■ Text shown
*** Begin section ***
This project performs sentiment analysis on tweets using the Sentiment140 dataset, which contains 1.6 million tweets labeled as positive or negative. The main objective is to train a machine learning model to predict whether a given tweet expresses positive or negative sentiment.
Note: This project was created as part of my learning journey in natural language processing and machine learning.
Sentiment analysis is a Natural Language Processing (NLP) technique used to identify and extract subjective information from text. This project aims to classify the sentiment of tweets as positive or negative, which can help businesses, researchers, or social media managers analyze public opinion on various topics or products.
- Dataset: 1.6 million tweets from the Sentiment140 dataset.
- Preprocessing: Data cleaning, tokenization, and text vectorization techniques applied.
- Model Training: A machine learning model was trained to classify tweet sentiment.
- Prediction: The model predicts the sentiment of unseen tweets as either positive or negative.
- Evaluation: Model performance was evaluated using accuracy.
The Sentiment140 dataset includes the following fields:
- target: Sentiment of the tweet (0 = negative, 4 = positive)
- id: Unique ID of the tweet
- date: Date when the tweet was created
- user: Username of the person who tweeted
- text: The content of the tweet
-
Data Collection:
- The dataset was sourced from Kaggle's Sentiment140 dataset.
-
Data Preprocessing:
- Removed unwanted characters (e.g., URLs, mentions, hashtags).
- Tokenized the text (splitting it into individual words).
- Removed stopwords (common words like "the", "is", etc.).
*** End section ***
■ Record extracts
*** Begin section ***
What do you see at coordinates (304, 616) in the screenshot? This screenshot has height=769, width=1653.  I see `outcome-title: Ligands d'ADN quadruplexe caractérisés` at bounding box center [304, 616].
*** End section ***
*** Begin section ***
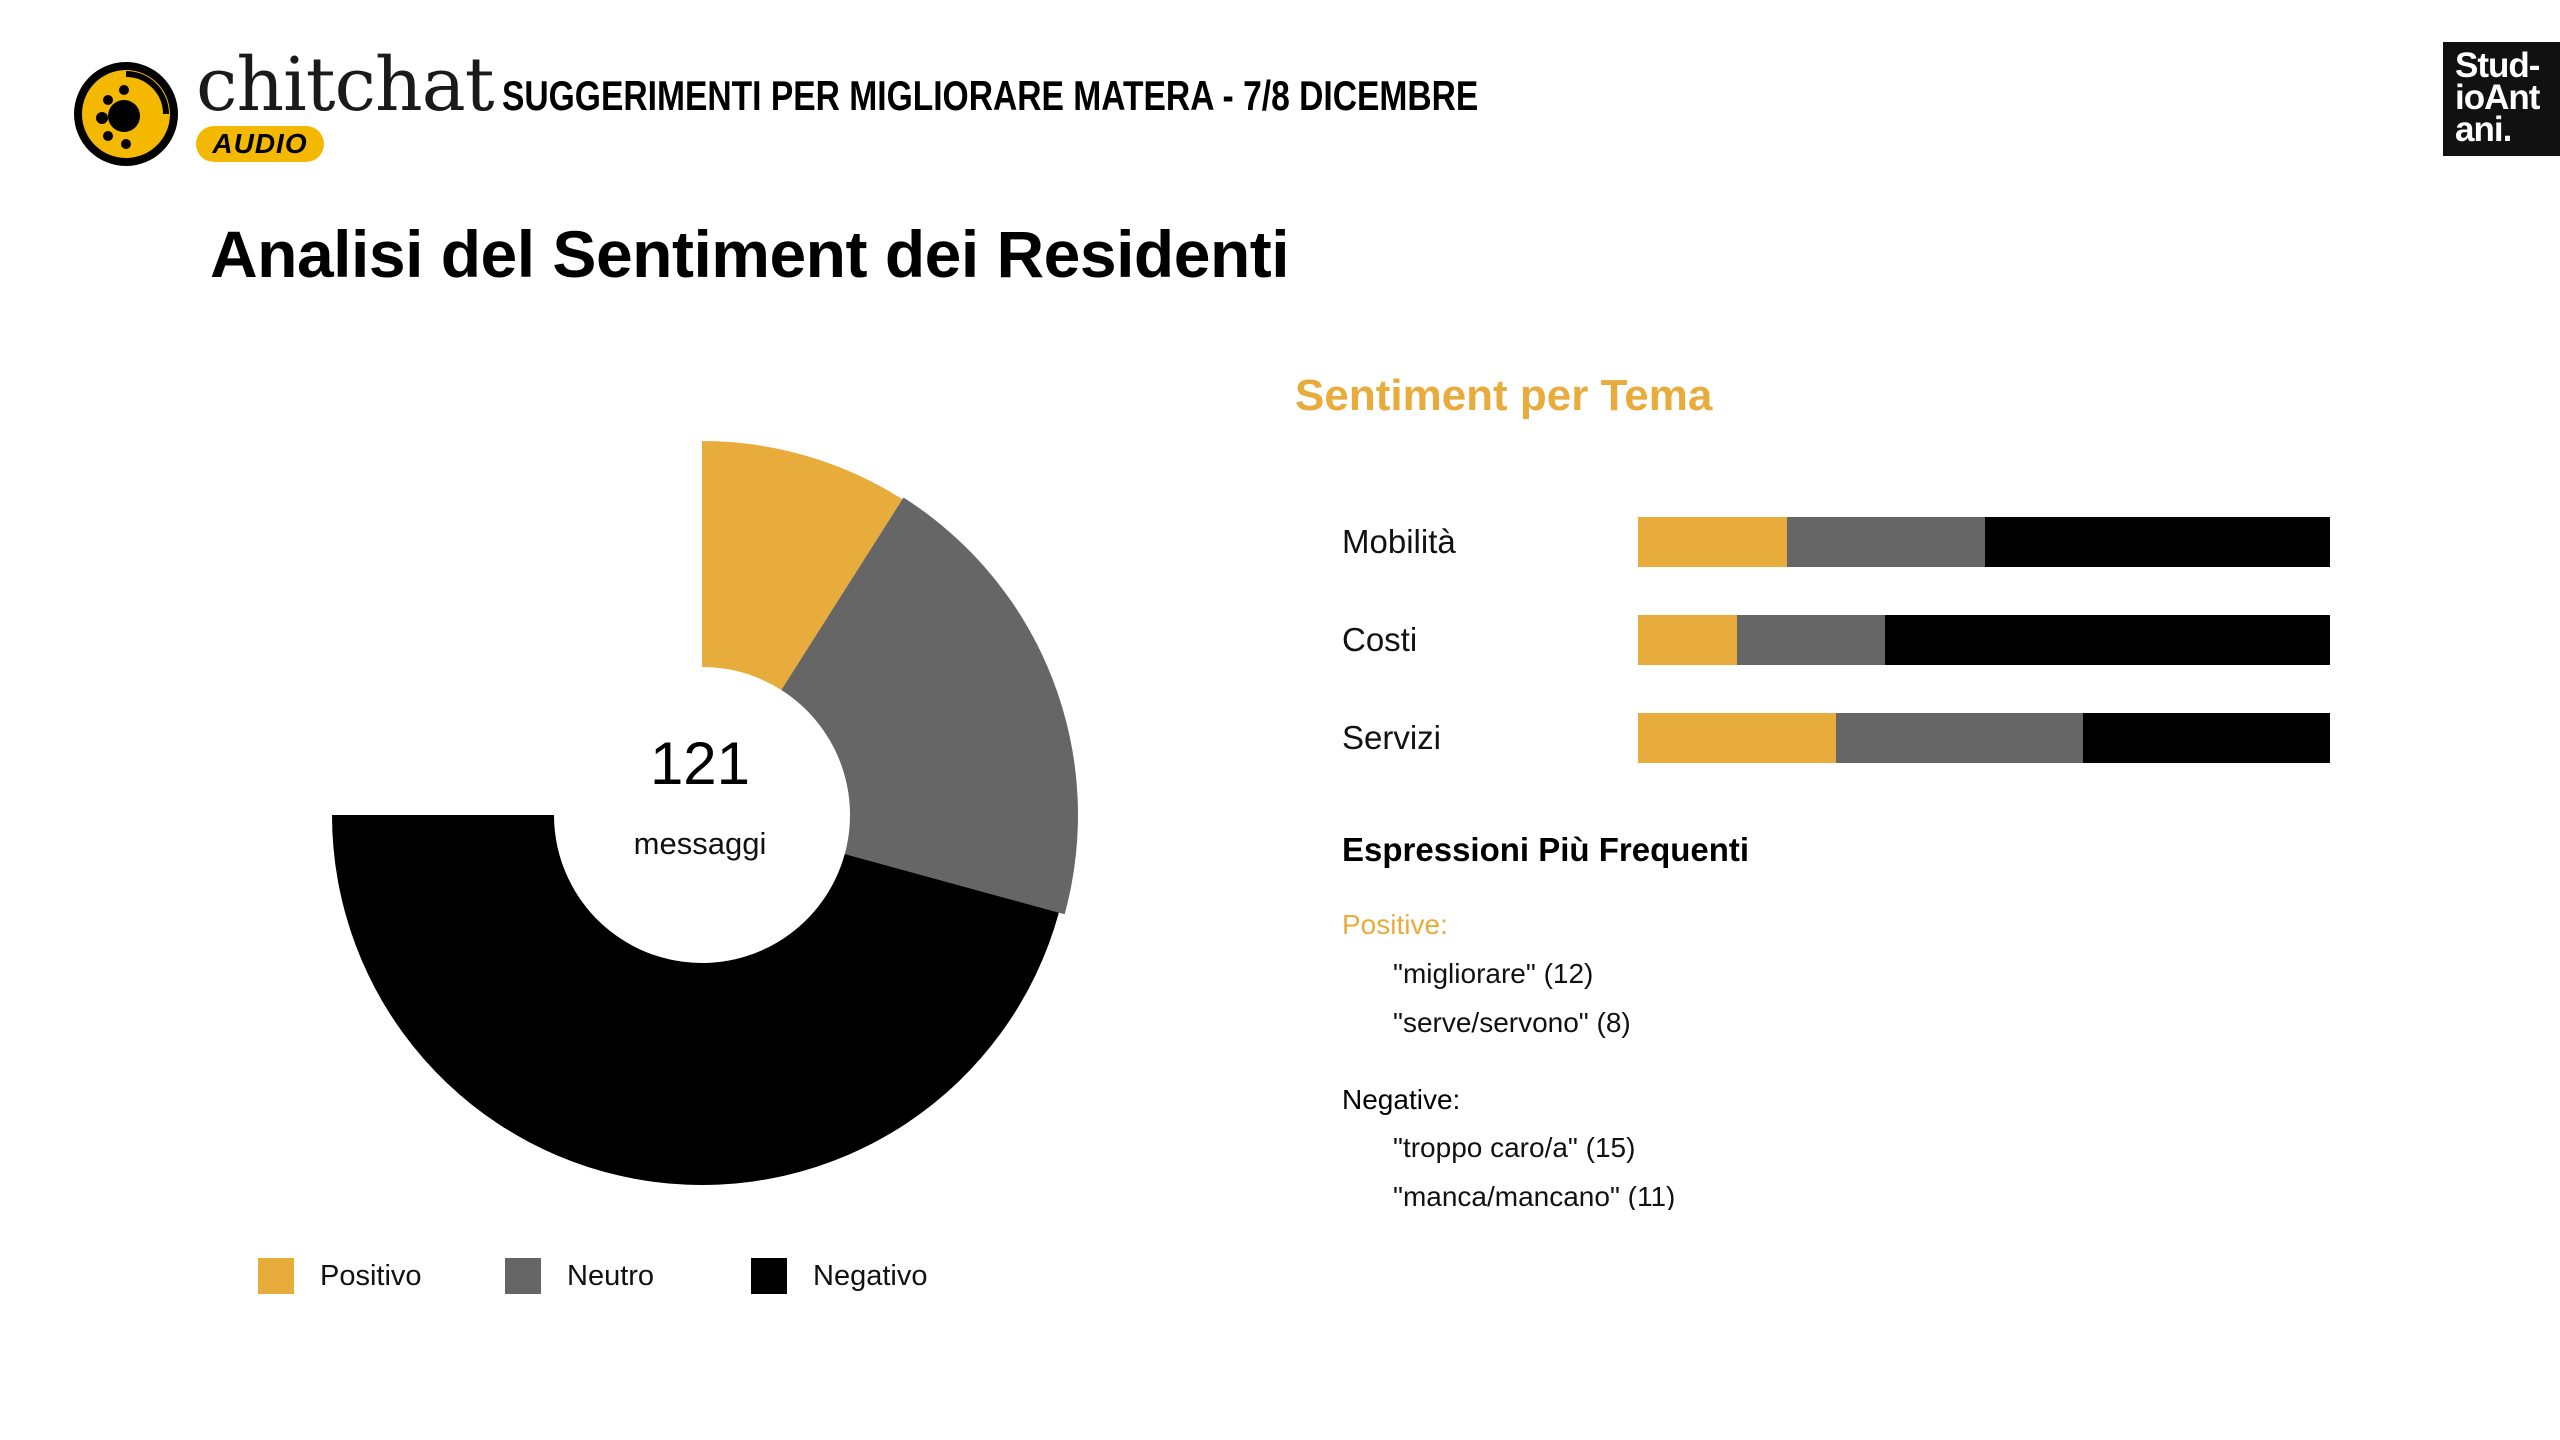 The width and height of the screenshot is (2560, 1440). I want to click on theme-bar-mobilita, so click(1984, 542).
*** End section ***
*** Begin section ***
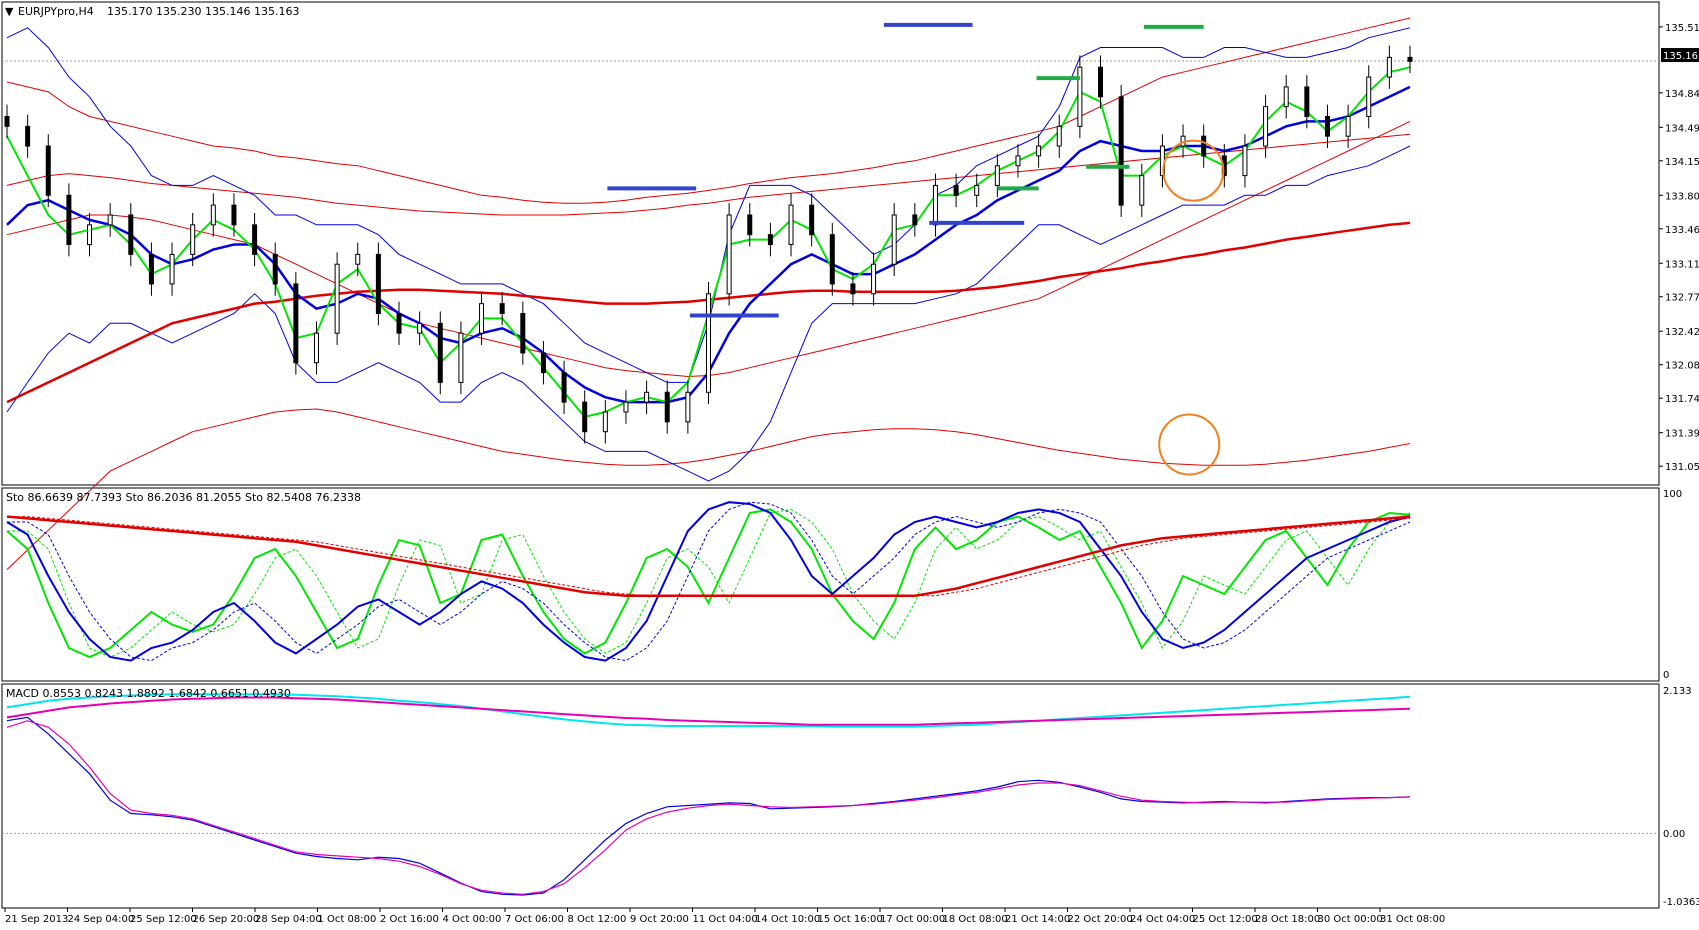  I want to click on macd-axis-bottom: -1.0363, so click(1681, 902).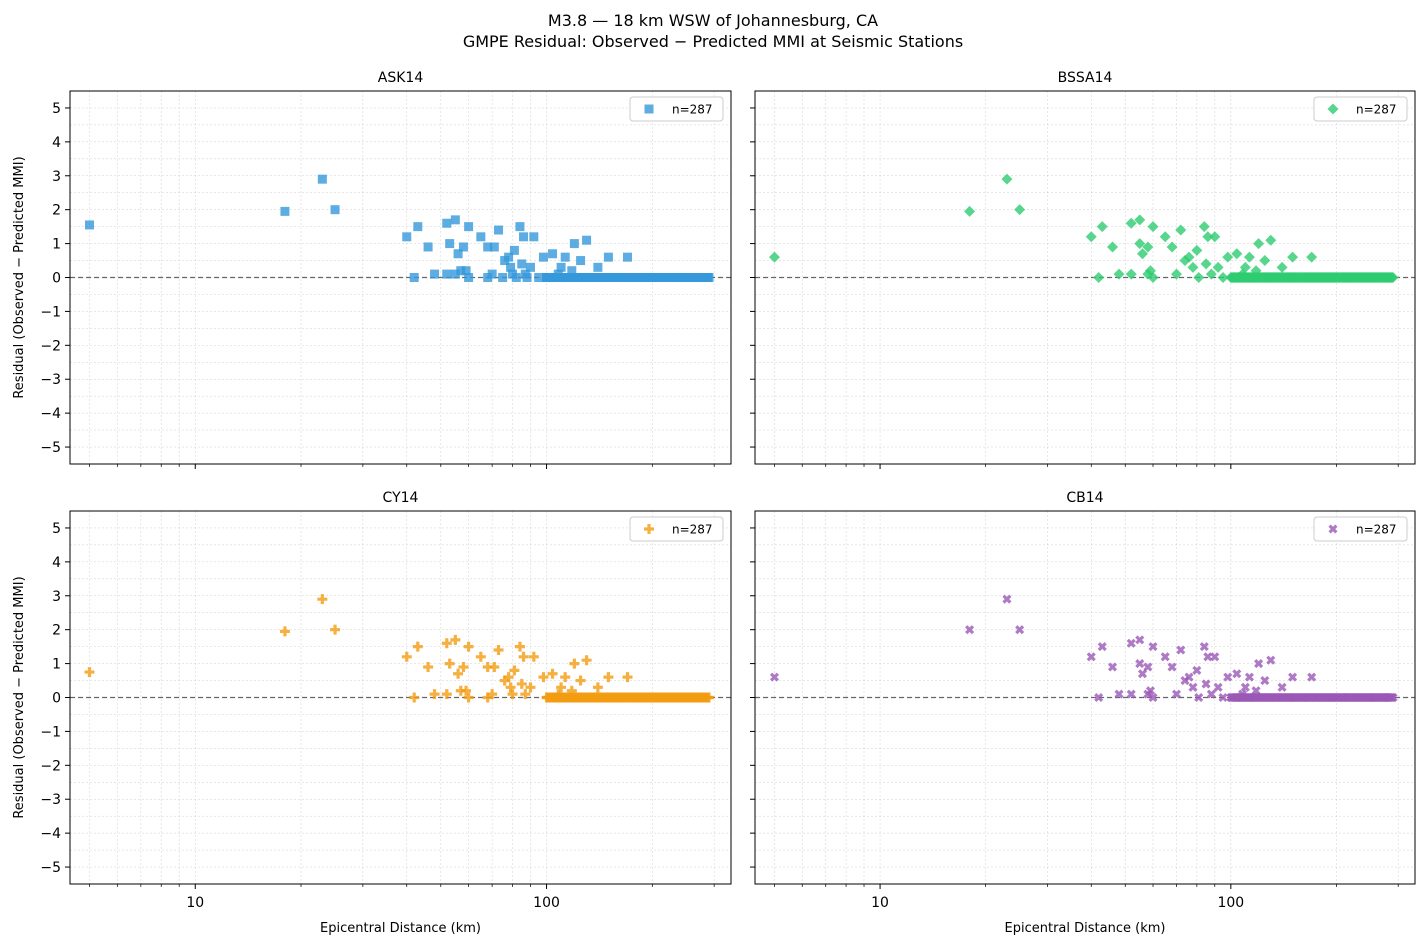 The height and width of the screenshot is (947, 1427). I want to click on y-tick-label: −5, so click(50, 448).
*** End section ***
■ Problems to solve
1 > Reproduce the part of the Sentiment140 project description from "- Model Training: A" up to and including "evaluated using accuracy.".
2 > In the Sentiment140 project description, which value of the target field marks a positive tweet?
3 > Pick up the Sentiment140 project description after its last line and continue writing it.

■ Answers by task
1 >
- Model Training: A machine learning model was trained to classify tweet sentiment.
- Prediction: The model predicts the sentiment of unseen tweets as either positive or negative.
- Evaluation: Model performance was evaluated using accuracy.

2 > 4

3 >
- Applied techniques like stemming/lemmatization to reduce words to their base forms.
- Vectorized the text using TF-IDF or Word Embeddings (depending on the model).
Important Note: The stemming process is time-consuming. In Google Colab, it takes around 50 minutes, while locally it can take up to 150 minutes.
-
Model Training:
- Trained a logistic regression model to classify tweet sentiment.
-
Model Evaluation:
- Split the dataset into training and testing sets (80% training, 20% testing).
- Evaluated model performance using accuracy.
-
Prediction:
- The best-performing model was used to predict the sentiment of new, unseen tweets.
The model achieved the following performance on the test set:
- Accuracy: 80%
The model demonstrates a good ability to classify tweet sentiment based on the content.
- Python 3.x
- Jupyter Notebook (optional, for running the project interactively)
- Libraries:
- pandas
- numpy
- scikit-learn
- nltk (for text preprocessing)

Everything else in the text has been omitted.